What is being asked: Please echo the data below line for line, changing nothing.

Stored records:
•••••

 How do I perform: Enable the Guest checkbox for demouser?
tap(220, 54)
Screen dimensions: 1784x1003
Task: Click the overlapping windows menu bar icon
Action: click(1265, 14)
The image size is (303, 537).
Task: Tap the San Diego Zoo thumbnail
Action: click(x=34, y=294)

•••••

Exercise solution:
 How do I perform: Enable the Guest checkbox for demouser?
tap(220, 54)
Screen dimensions: 1784x1003
Task: Click the overlapping windows menu bar icon
Action: click(1265, 14)
The image size is (303, 537).
Task: Tap the San Diego Zoo thumbnail
Action: click(x=34, y=294)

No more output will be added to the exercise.